**ABOUT THIS EXERCISE**. How does the data below read from its first line through the line containing "Жизнь за границей (89, 103)"? Print those lines exactly.

Entries taken from a collection:
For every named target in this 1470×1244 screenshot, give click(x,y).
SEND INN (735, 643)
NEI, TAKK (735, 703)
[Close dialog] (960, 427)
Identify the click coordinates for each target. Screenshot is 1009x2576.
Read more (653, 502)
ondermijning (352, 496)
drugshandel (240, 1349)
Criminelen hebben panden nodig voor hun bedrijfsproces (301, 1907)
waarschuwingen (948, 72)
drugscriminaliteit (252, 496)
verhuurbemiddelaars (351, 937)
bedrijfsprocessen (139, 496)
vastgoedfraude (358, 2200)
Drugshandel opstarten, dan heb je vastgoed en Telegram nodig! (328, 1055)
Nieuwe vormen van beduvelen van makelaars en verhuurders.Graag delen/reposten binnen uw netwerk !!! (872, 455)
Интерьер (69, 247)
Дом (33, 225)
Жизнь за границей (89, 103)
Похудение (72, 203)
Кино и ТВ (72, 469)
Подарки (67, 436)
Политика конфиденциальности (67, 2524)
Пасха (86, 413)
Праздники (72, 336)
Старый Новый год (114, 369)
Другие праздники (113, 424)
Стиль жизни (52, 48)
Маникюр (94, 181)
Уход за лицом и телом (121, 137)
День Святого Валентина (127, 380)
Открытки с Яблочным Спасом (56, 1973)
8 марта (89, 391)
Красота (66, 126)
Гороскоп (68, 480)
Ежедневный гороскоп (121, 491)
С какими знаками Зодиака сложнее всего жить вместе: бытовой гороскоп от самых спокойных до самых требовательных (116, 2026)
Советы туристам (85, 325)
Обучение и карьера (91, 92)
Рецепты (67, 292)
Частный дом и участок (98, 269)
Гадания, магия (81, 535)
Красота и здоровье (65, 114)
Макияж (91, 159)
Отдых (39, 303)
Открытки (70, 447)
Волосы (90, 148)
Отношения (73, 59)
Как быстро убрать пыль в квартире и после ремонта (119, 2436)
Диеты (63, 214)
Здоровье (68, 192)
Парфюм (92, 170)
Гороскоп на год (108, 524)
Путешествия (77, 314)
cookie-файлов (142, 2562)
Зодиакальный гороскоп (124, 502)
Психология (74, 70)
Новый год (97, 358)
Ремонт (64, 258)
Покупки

**YOUR RESPONSE**.
For every named target in this 1470×1244 screenshot, give click(x,y).
SEND INN (735, 643)
NEI, TAKK (735, 703)
[Close dialog] (960, 427)
Identify the click coordinates for each target. Screenshot is 1009x2576.
Read more (653, 502)
ondermijning (352, 496)
drugshandel (240, 1349)
Criminelen hebben panden nodig voor hun bedrijfsproces (301, 1907)
waarschuwingen (948, 72)
drugscriminaliteit (252, 496)
verhuurbemiddelaars (351, 937)
bedrijfsprocessen (139, 496)
vastgoedfraude (358, 2200)
Drugshandel opstarten, dan heb je vastgoed en Telegram nodig! (328, 1055)
Nieuwe vormen van beduvelen van makelaars en verhuurders.Graag delen/reposten binnen uw netwerk !!! (872, 455)
Интерьер (69, 247)
Дом (33, 225)
Жизнь за границей (89, 103)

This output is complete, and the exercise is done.